Sunday, November 07, 2010

Proof of cold fingers

I was at the First Lego League competition this weekend with my son. The biomedical school of Virginia Tech had some great research displays out. They had a very impressive high resolution infrared heat camera. This thing was so good it could show down to the eyelash level, which by the way don't conduct any heat.

My son and others were putting their hands and faces in front of it, and it showed a varying ranges of red for heat signatures. A cursor also allowed you to measure the temperature of any spot on the screen. I then put my hand up to the camera.

The operator and several other grad students working the displays all gasped. My fingers shown no red coloring whatsoever. My palm was red, but right about where my callousous are, the color went completely to grey/white and then by the very tip of the fingers, to dark grey. He took a temperature reading at my fingers and it came out at room temperature. No heat generation at all.

It was so freaky, but quantitatively and visually showed something that I've known for a long time. That I have cold fingers and toes.

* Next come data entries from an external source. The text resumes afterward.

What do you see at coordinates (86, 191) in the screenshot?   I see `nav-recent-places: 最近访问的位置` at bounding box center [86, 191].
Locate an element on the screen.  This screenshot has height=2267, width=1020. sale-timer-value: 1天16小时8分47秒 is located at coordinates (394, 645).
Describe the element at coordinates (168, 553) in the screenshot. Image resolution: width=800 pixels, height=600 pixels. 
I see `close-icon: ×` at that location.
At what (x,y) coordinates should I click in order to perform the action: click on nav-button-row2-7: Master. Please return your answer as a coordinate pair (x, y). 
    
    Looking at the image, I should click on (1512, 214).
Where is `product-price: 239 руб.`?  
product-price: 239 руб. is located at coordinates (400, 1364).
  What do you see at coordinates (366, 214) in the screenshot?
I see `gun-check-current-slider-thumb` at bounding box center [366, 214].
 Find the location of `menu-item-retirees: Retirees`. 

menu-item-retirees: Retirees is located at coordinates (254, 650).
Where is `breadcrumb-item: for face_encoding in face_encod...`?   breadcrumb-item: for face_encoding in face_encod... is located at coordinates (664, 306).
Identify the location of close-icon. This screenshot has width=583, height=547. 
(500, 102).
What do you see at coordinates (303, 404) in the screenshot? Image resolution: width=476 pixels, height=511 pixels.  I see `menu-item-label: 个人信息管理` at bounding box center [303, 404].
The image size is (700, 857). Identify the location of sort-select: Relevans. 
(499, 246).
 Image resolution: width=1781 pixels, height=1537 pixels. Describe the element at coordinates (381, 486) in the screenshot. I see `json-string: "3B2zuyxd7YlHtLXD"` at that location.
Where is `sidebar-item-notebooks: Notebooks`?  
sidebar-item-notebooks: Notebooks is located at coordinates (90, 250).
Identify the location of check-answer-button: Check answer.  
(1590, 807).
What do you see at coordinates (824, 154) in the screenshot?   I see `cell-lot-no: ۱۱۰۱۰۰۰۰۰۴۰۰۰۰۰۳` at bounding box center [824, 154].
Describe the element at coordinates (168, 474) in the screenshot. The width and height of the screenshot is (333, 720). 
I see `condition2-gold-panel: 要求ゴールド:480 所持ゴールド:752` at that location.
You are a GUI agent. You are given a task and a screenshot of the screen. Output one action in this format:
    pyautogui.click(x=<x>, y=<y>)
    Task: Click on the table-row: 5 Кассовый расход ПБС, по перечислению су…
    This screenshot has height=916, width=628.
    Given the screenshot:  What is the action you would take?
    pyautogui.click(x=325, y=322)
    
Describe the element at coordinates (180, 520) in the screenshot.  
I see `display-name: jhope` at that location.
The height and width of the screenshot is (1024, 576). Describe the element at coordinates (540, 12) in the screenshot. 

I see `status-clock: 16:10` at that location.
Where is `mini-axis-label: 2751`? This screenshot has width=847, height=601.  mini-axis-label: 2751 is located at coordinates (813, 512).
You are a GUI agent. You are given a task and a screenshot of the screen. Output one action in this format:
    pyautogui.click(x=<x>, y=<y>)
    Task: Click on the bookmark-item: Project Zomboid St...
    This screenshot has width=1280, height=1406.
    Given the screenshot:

The guy was saying that frostbitten fingers show up completely black on this camera. It's because the tissue and blood is actually frozen. People who try to rub their hands against each other to create heat from friction actually do cellular damage to frostbitten fingertips, because they are actually abrading the tissue away. Since it's frozen it's like chipping ice crystals away. It takes much longer to heal from frostbite.

This picture is nowhere near the resolution of the camera they had. Their camera was able to show the lines on the hand it was so good.